Das Nein zur Ehe für Homosexuelle galt als letzte konservative Bastion der Union. Unter Merkel als Parteivorsitzender hat die CDU schon mehrere Positionen geräumt, für die es in der Gesellschaft keine Mehrheit mehr gab wie das Festhalten an der Atomenergie und der Wehrpflicht.

Unions-Abgeordnete prüfen inzwischen eine Klage vor dem Bundesverfassungsgericht. Die Ehe für alle sei grundgesetzwidrig und bedürfe einer Verfassungsänderung, sagte der Justiziar der Unionsfraktion, Hans-Peter Uhl, der "Passauer Neuen Presse" (Freitag). "Das Bundesverfassungsgericht knüpft die Ehe an zwei Bedingungen", sagte der CSU-Politiker: "Sie ist eine dauerhafte Verantwortungsgemeinschaft. Und sie ist darauf ausgerichtet, Kinder hervorzubringen.
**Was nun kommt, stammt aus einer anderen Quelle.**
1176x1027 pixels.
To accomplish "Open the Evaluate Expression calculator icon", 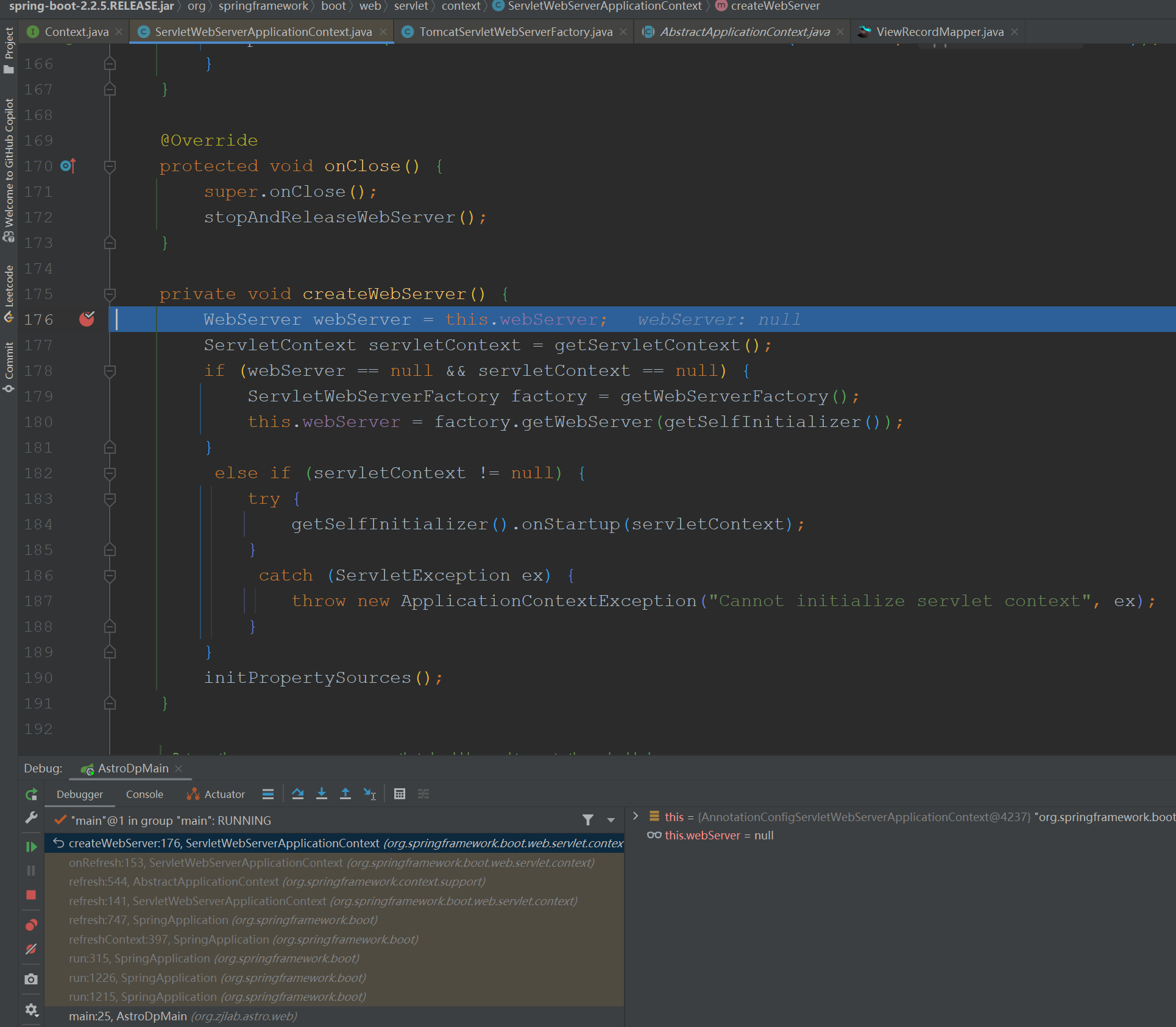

Das geht nur mit Mann und Frau."

Justizminister Heiko Maas hält eine Grundgesetzänderung hingegen für unnötig. "Wir sehen einen Wandel des traditionellen Eheverständnisses, der angesichts der Gestaltungsfreiheit des Gesetzgebers die Einführung der Ehe für alle verfassungsrechtlich zulässt", sagte der SPD-Politiker der "Bild"-Zeitung (Freitag). "Die Zeit ist längst mehr als reif für diesen Fortschritt."

Freude bei Aktivisten

Homosexuellenaktivisten haben die Entscheidung des Deutschen Bundestags zur Einführung der Ehe für alle begrüßt. "Endlich werden homosexuelle Paare in Deutschland gleich behandelt", erklärte der Geschäftsführer des Lesben- und Schwulenverbandes Berlin-Brandenburg, Jörg Steinert, am Freitag in Berlin.

Der Bundestagsbeschluss sei "historisch und für das Selbstverständnis von Deutschland als demokratischer Rechtsstaat bedeutsam". "Gleichgeschlechtliche Paare müssen sich nicht mehr ständig wegen Grundrechtsverletzungen an das Bundesverfassungsgericht wenden", erklärte Steinert und fügte hinzu: "Die Blockade einer reaktionären Minderheit in Gesellschaft und Parlament konnte durch eine längst überfällige Gewissensentscheidung überwunden werden."